Thread: don't create storage when unnecessary

don't create storage when unnecessary

From
Alvaro Herrera
Date:
Some time ago, after partitioned indexes had been pushed, I realized
that even though I didn't want them to have relfilenodes, they did.  And
looking closer I noticed that *a lot* of relation kinds that didn't need
relfilenodes, had them anyway.

This patch fixes that; if no relfilenode is needed, it's not created.

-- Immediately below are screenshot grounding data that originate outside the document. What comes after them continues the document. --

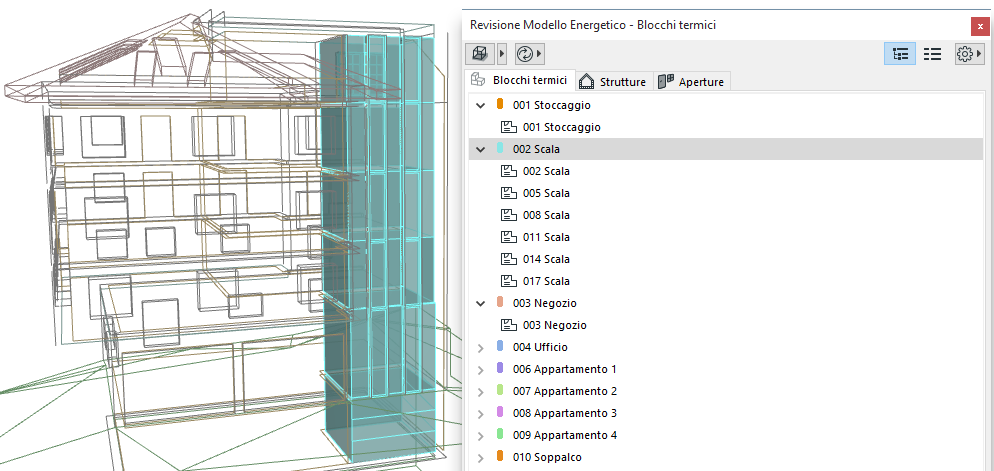The image size is (994, 471).
Task: Expand 006 Appartamento 1 group
Action: point(481,369)
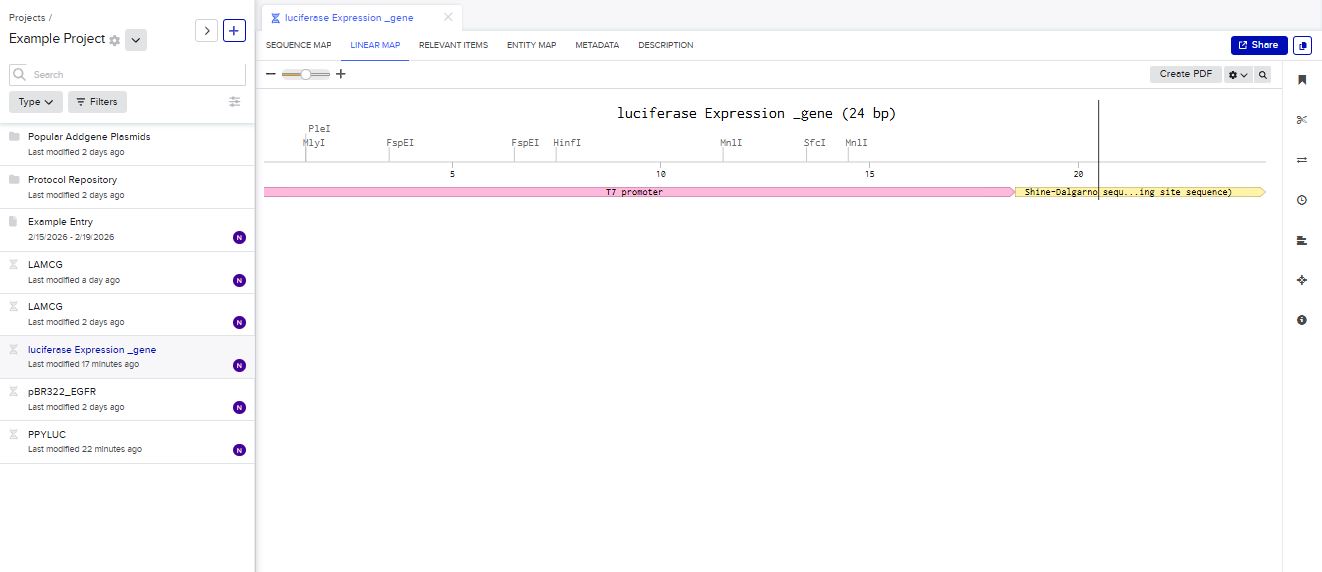Expand the Type filter dropdown

[x=36, y=102]
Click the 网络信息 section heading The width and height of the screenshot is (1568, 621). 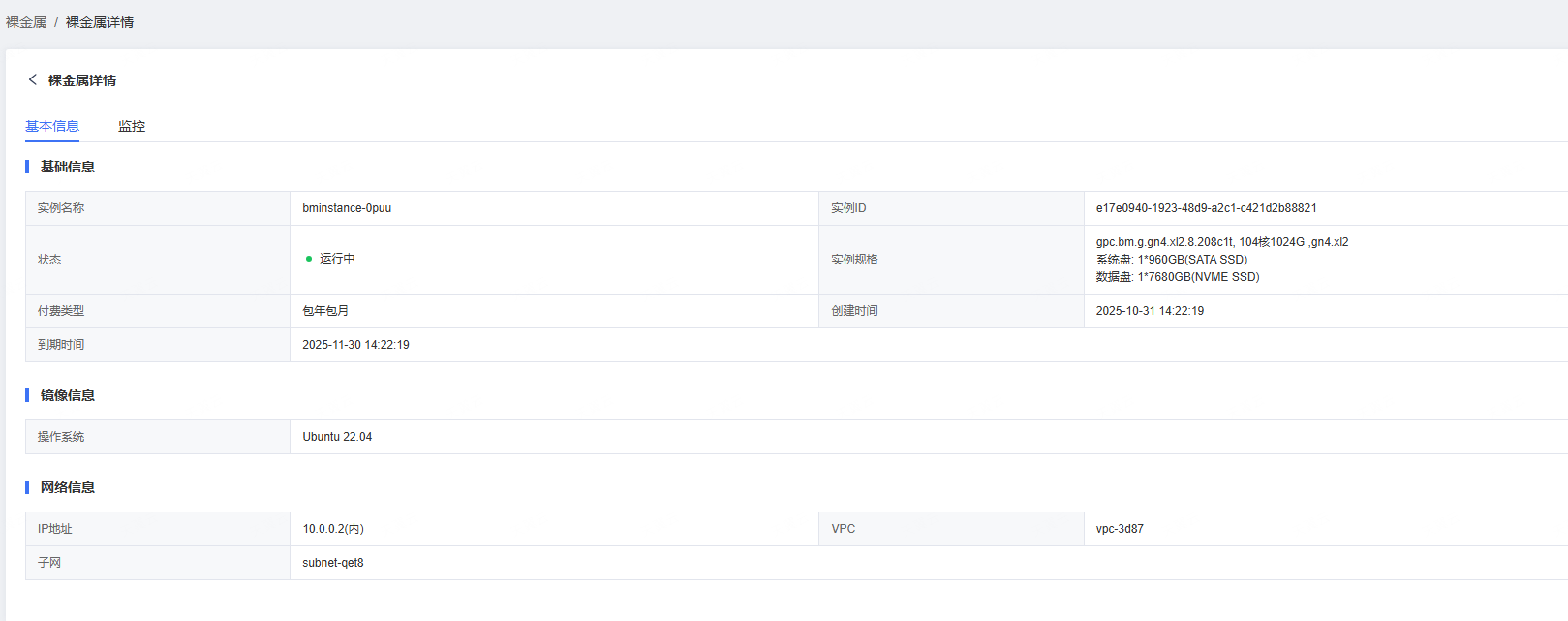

I didn't verify pg_upgrade behavior across this commit.  Maybe something
needs tweaking there.


PS: I think it'd be worth following up with this ...
https://postgr.es/m/CAFjFpRcfzs+yst6YBCseD_orEcDNuAr9GUTraZ5GC=AvCYh55Q@mail.gmail.com

-- 
Álvaro Herrera

Attachment

Re: don't create storage when unnecessary

From
Andres Freund
Date:
Hi,

On 2018-12-06 18:55:52 -0300, Alvaro Herrera wrote:
> Some time ago, after partitioned indexes had been pushed, I realized
> that even though I didn't want them to have relfilenodes, they did.  And
> looking closer I noticed that *a lot* of relation kinds that didn't need
> relfilenodes, had them anyway.
> 
> This patch fixes that; if no relfilenode is needed, it's not created.
> 
> I didn't verify pg_upgrade behavior across this commit.  Maybe something
> needs tweaking there.

Hm, that generally sounds like a good plan. Could we back this up with
tests in misc_sanity.sql or such?

- Andres


Re: don't create storage when unnecessary

From
Michael Paquier
Date:
On Thu, Dec 06, 2018 at 06:55:52PM -0300, Alvaro Herrera wrote:
> Some time ago, after partitioned indexes had been pushed, I realized
> that even though I didn't want them to have relfilenodes, they did.  And
> looking closer I noticed that *a lot* of relation kinds that didn't need
> relfilenodes, had them anyway.
>
> This patch fixes that; if no relfilenode is needed, it's not created.
>
> I didn't verify pg_upgrade behavior across this commit.  Maybe something
> needs tweaking there.
>
> PS: I think it'd be worth following up with this ...
> https://postgr.es/m/CAFjFpRcfzs+yst6YBCseD_orEcDNuAr9GUTraZ5GC=AvCYh55Q@mail.gmail.com

A macro makes sense to control that.  Now I have to admit that I don't
like your solution.  Wouldn't it be cleaner to assign InvalidOid to
relfilenode in such cases?  The callers of heap_create would need to be
made smarter when they now pass down a relfilenode (looking at you,
DefineIndex!), but that seems way more consistent to me.  Some tests
would also be welcome.
--
Michael

Attachment

Re: don't create storage when unnecessary

From
Alvaro Herrera
Date:
On 2018-Dec-07, Michael Paquier wrote:

> A macro makes sense to control that.

I added Ashutosh's RELKIND_HAS_STORAGE, but renamed it to
RELKIND_CAN_HAVE_STORAGE, because some of the relkinds can be mapped and
thus would have relfilenode set to 0.  I think this is a bit misleading
either way.

> Now I have to admit that I don't
> like your solution.  Wouldn't it be cleaner to assign InvalidOid to
> relfilenode in such cases?  The callers of heap_create would need to be
> made smarter when they now pass down a relfilenode (looking at you,
> DefineIndex!), but that seems way more consistent to me.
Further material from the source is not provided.